[Entries provided]
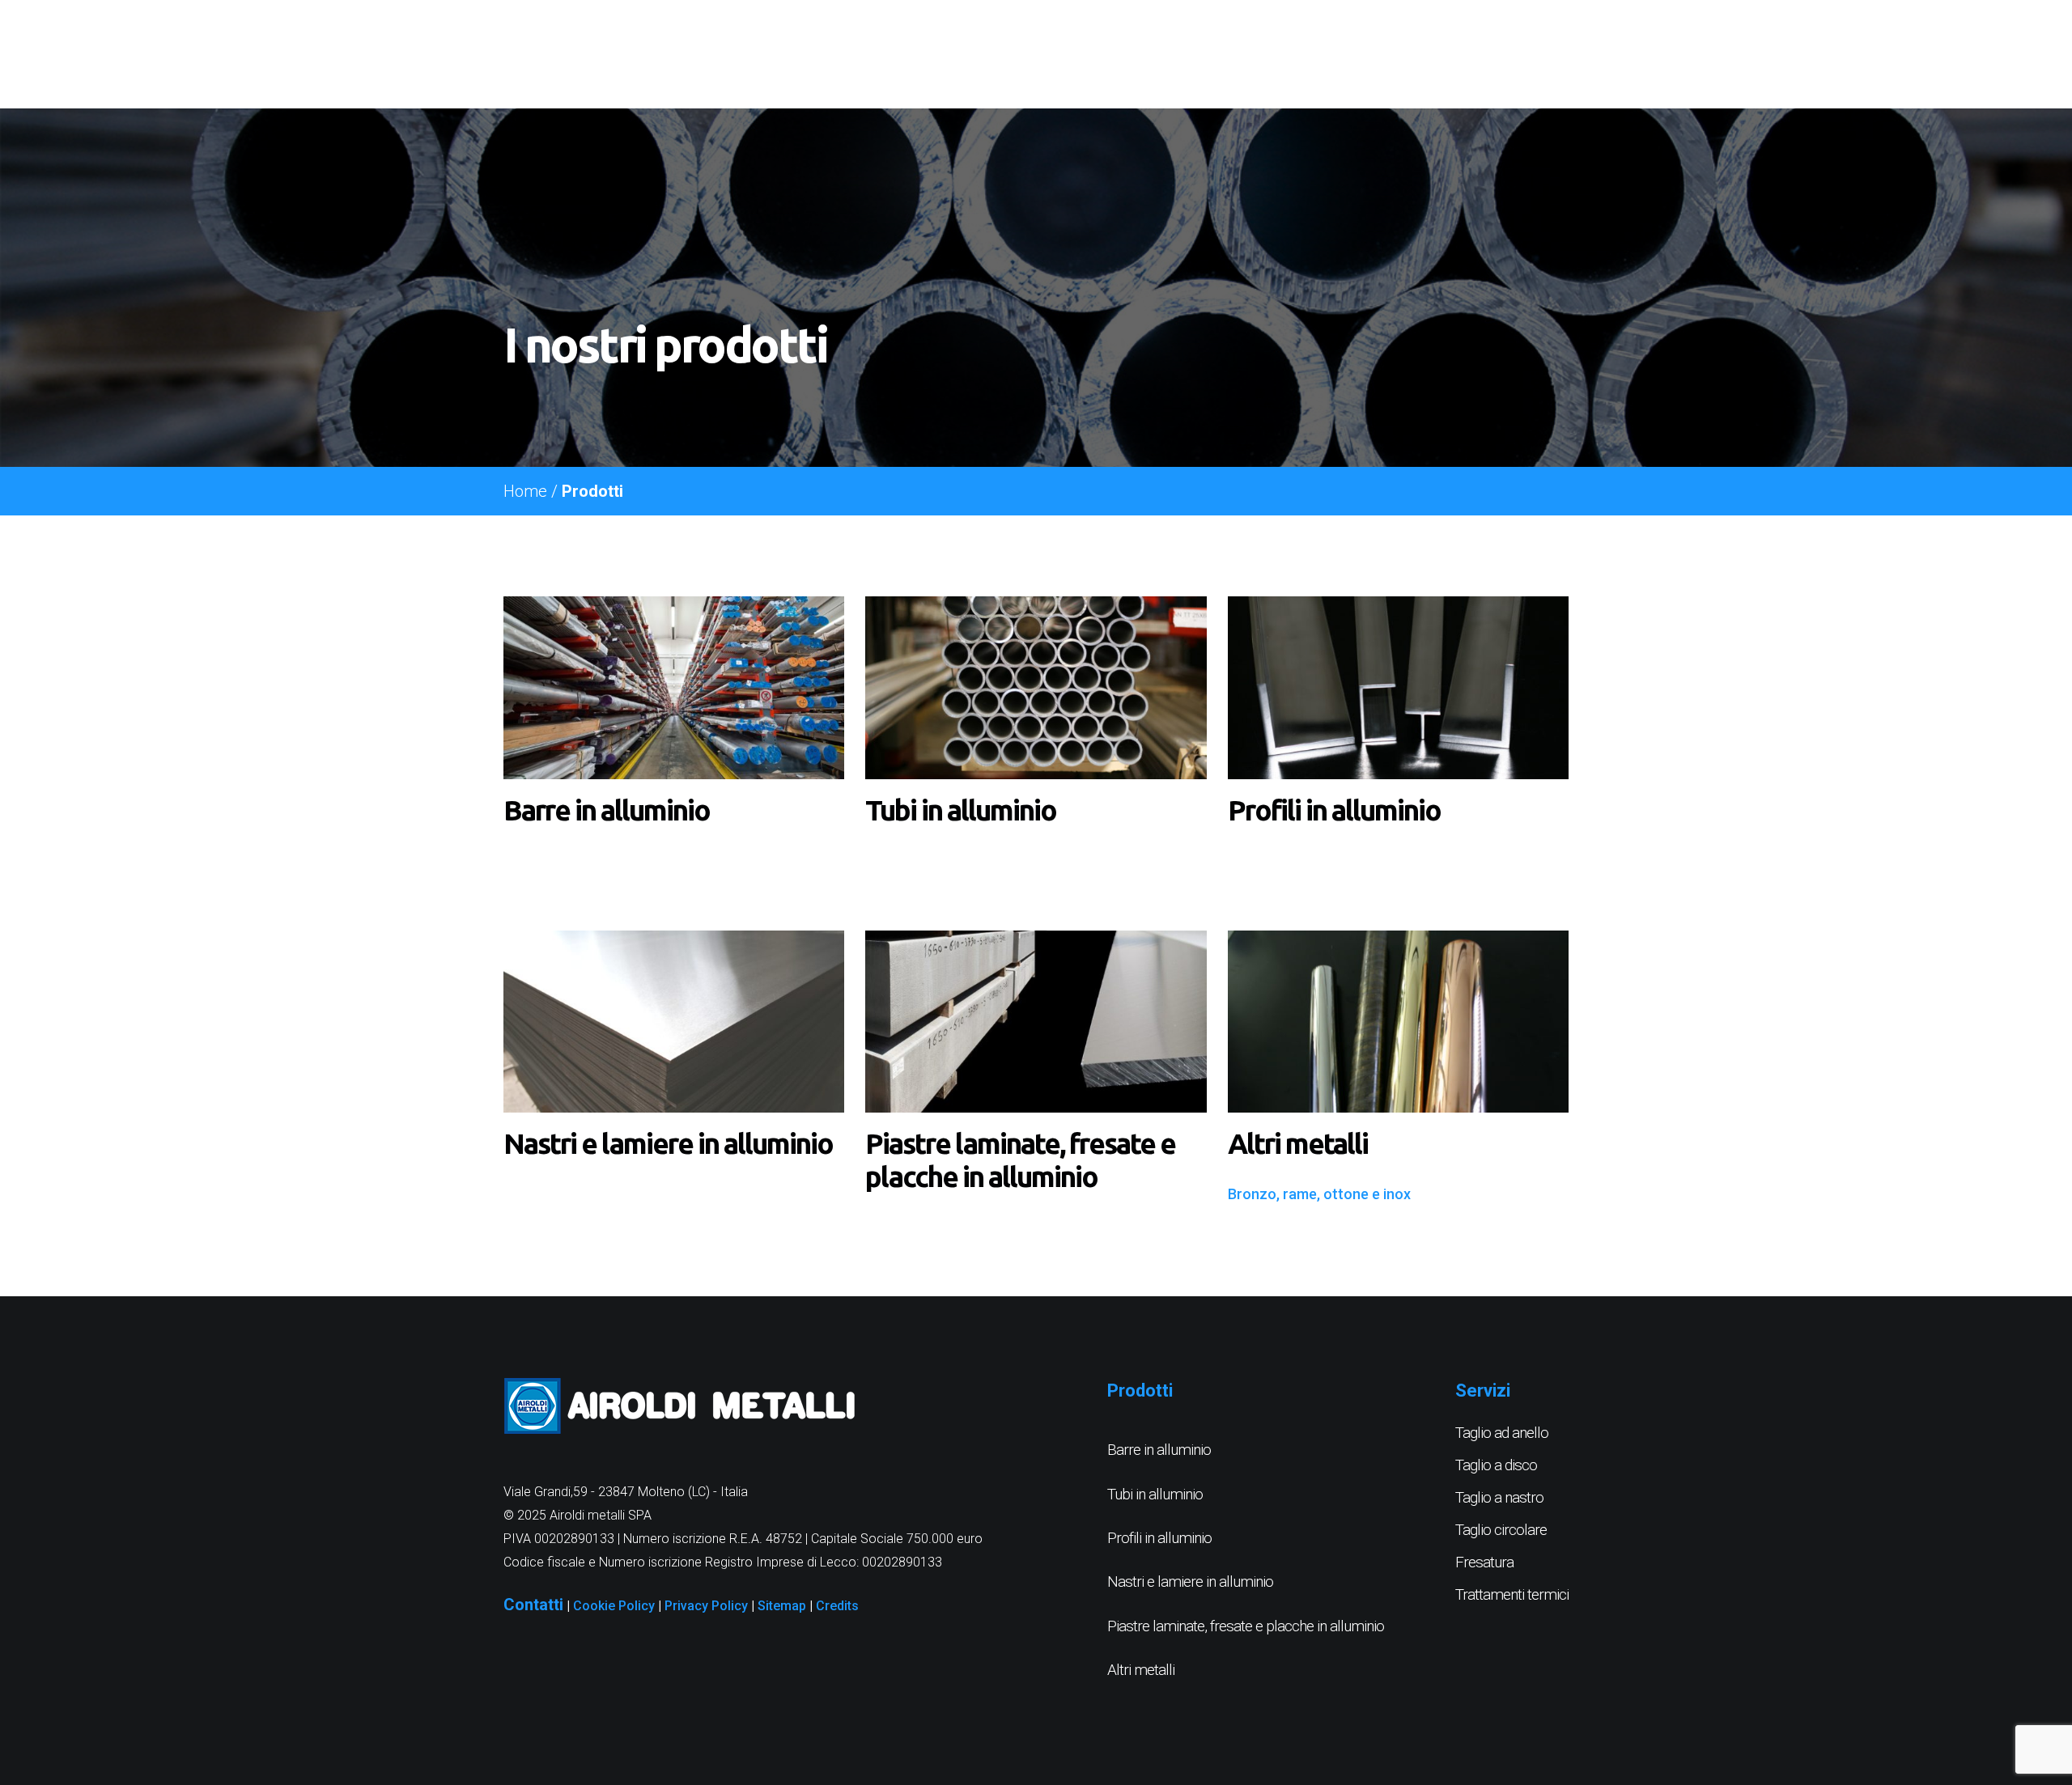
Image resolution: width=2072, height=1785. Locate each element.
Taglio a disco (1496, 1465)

==

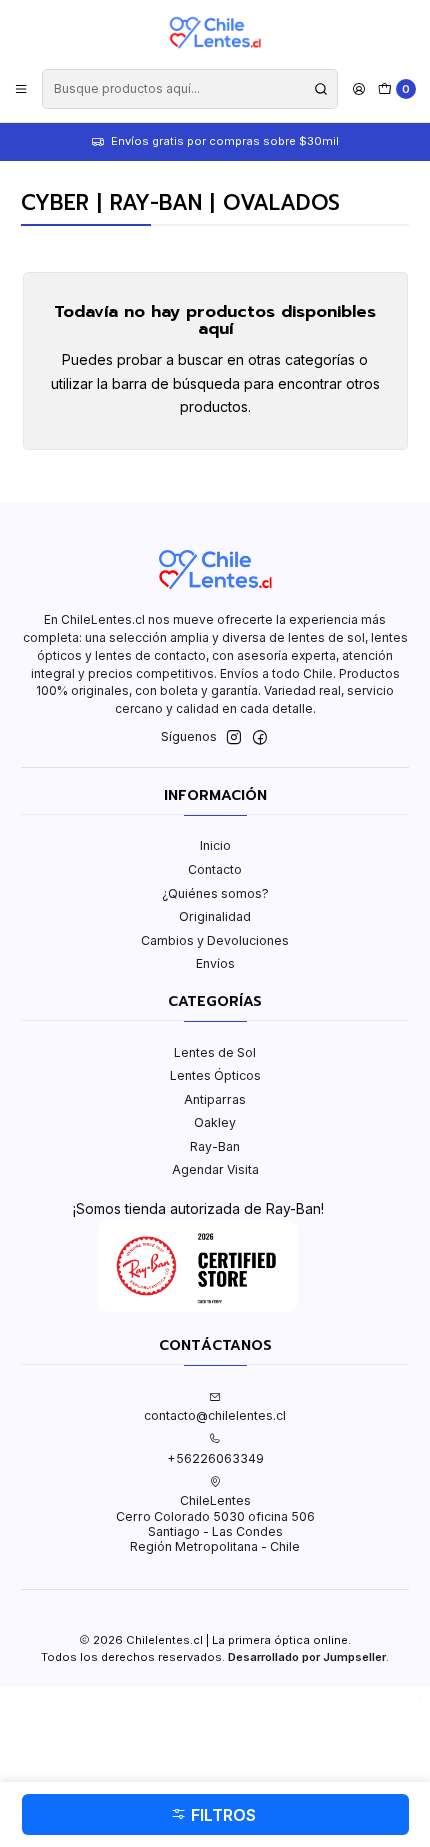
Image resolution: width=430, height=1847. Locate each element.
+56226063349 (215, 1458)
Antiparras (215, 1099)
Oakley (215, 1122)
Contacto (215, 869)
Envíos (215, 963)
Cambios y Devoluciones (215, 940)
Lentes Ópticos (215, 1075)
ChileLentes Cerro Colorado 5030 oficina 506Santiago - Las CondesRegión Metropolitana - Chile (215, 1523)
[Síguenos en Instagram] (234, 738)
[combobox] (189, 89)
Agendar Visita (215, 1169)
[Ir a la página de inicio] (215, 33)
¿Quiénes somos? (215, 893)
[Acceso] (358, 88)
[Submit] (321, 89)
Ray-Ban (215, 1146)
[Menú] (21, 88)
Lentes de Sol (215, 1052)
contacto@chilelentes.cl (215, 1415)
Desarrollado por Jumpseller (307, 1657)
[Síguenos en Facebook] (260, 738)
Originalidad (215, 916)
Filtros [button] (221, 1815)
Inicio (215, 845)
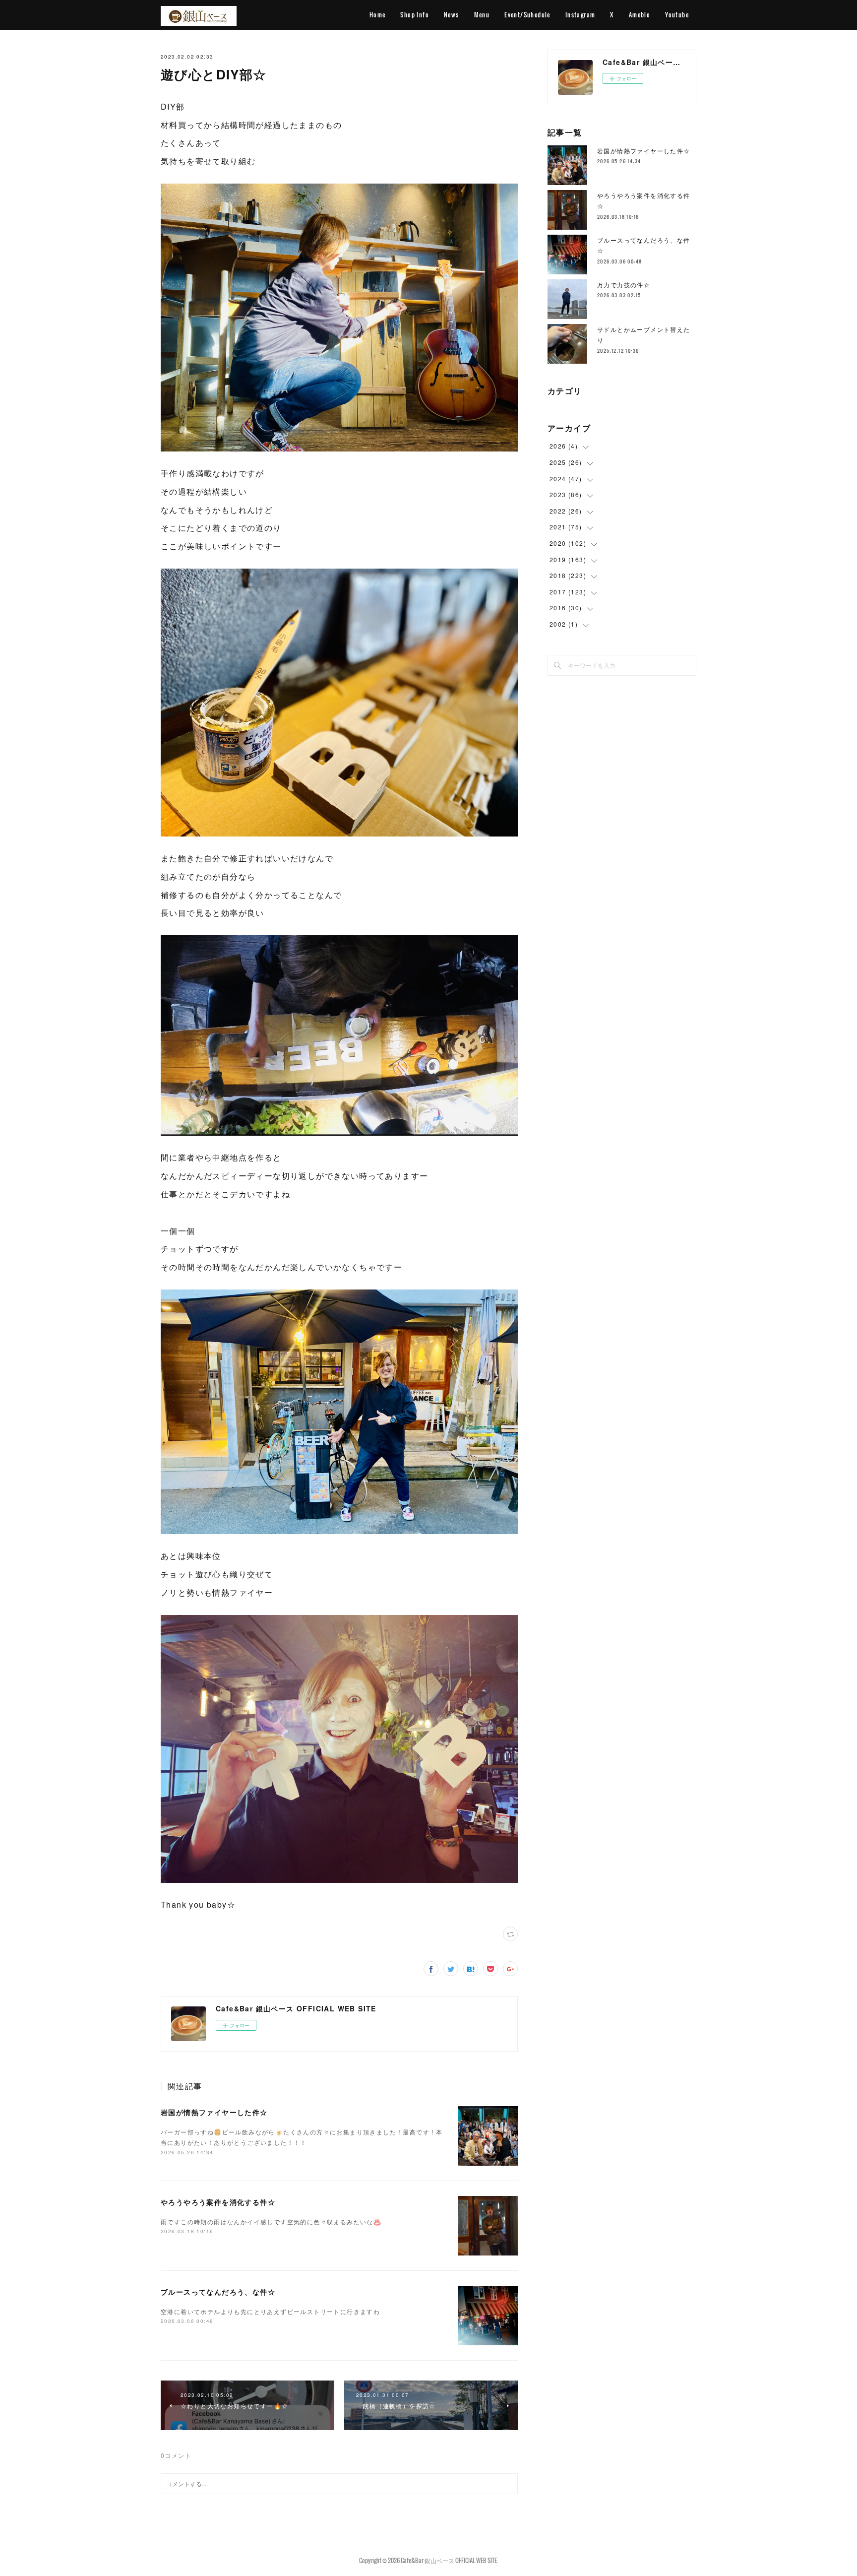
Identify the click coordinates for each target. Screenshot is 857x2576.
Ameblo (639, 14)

* * *

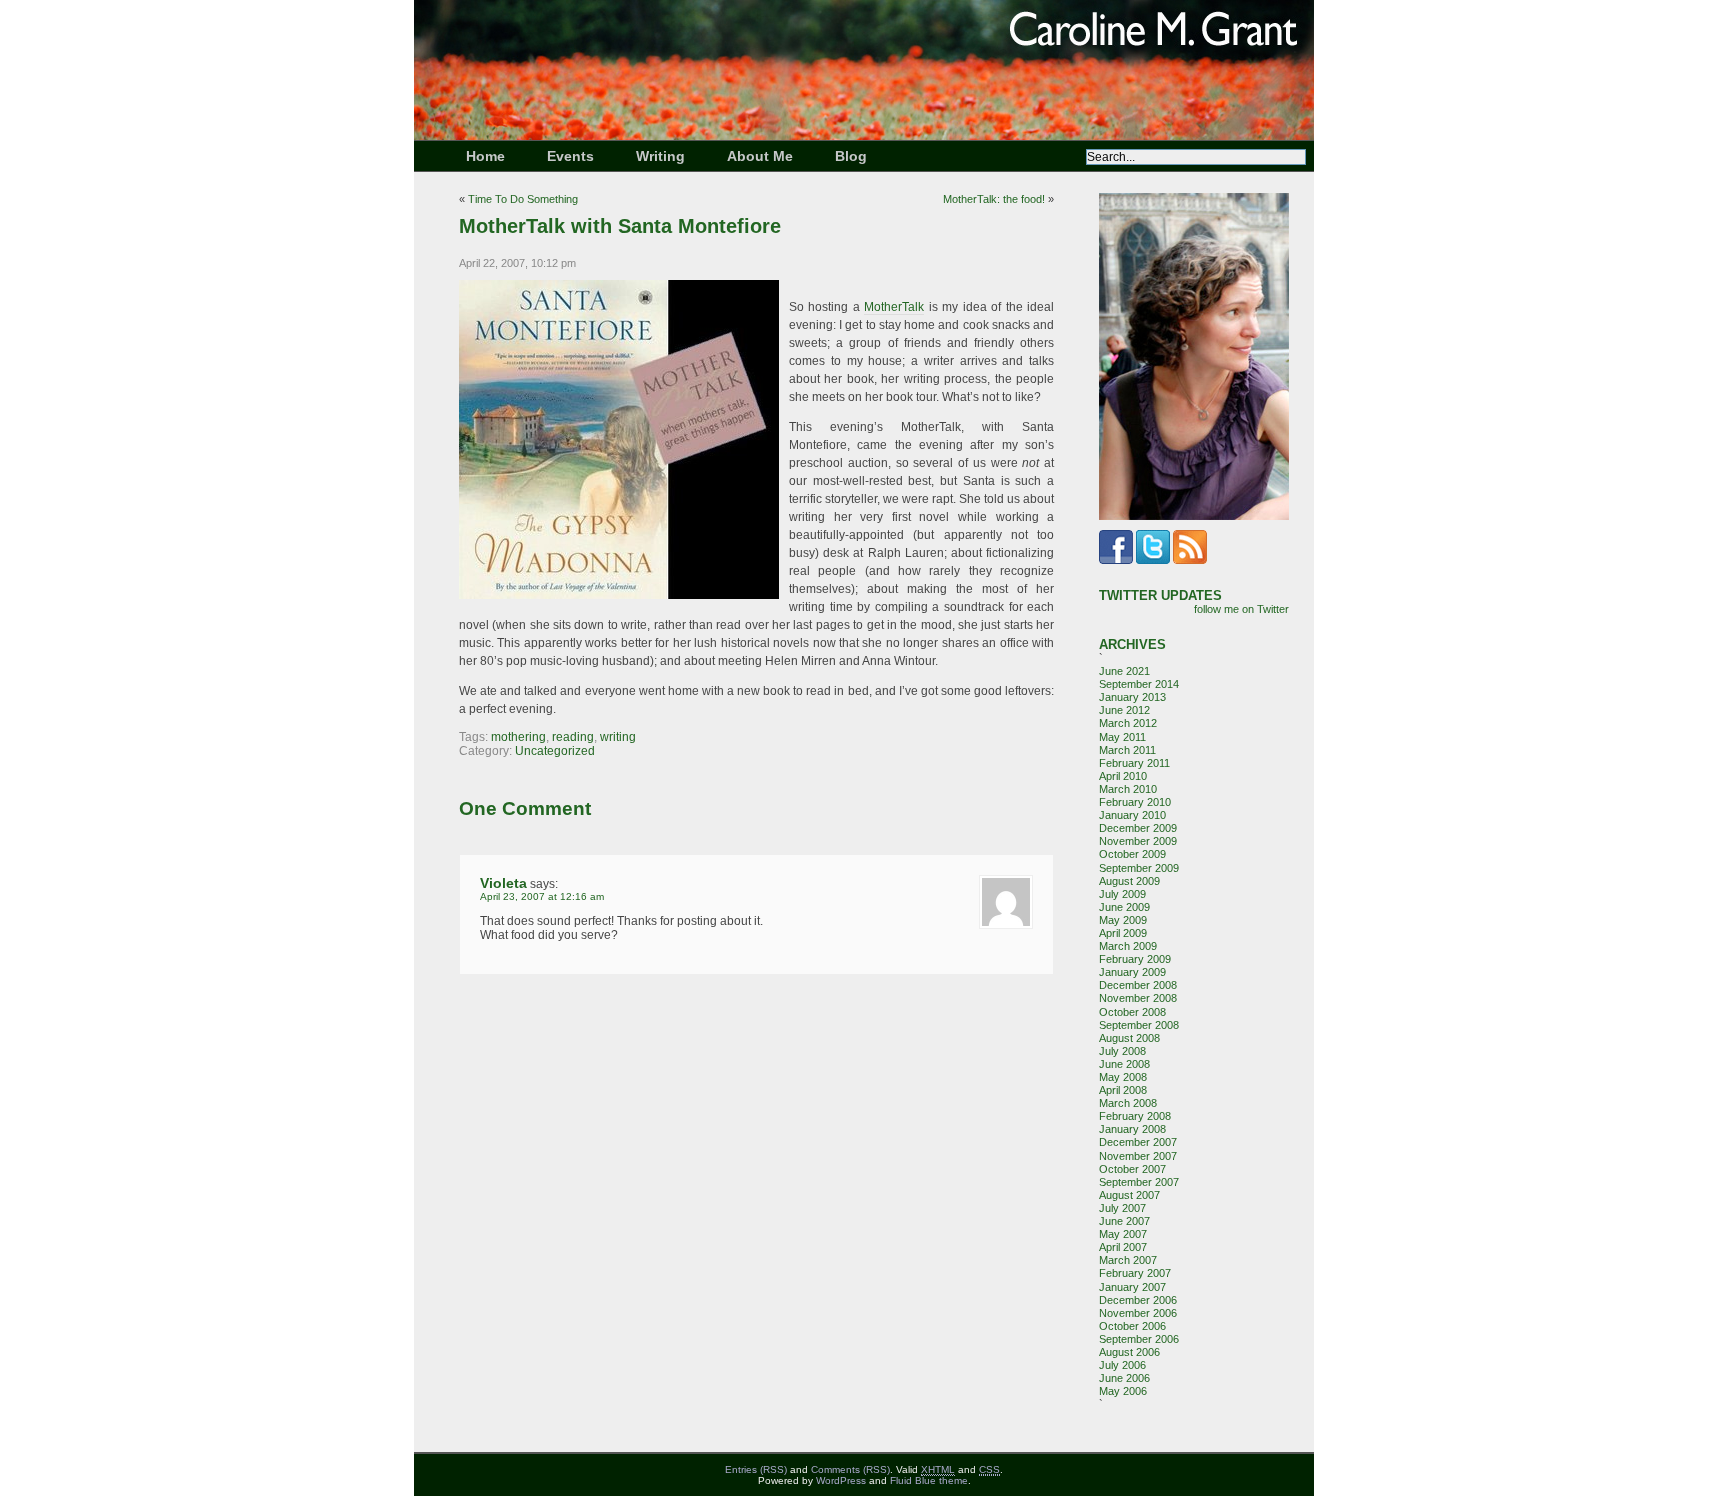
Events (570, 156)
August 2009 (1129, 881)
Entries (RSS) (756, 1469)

[Activity]
In the listing, find each line with the string "height" and copy it.

[Exercise answer]
Image resolution: width=2072, height=1785. Locate each element.
Image resolution: width=430, height=1847. Locate each element.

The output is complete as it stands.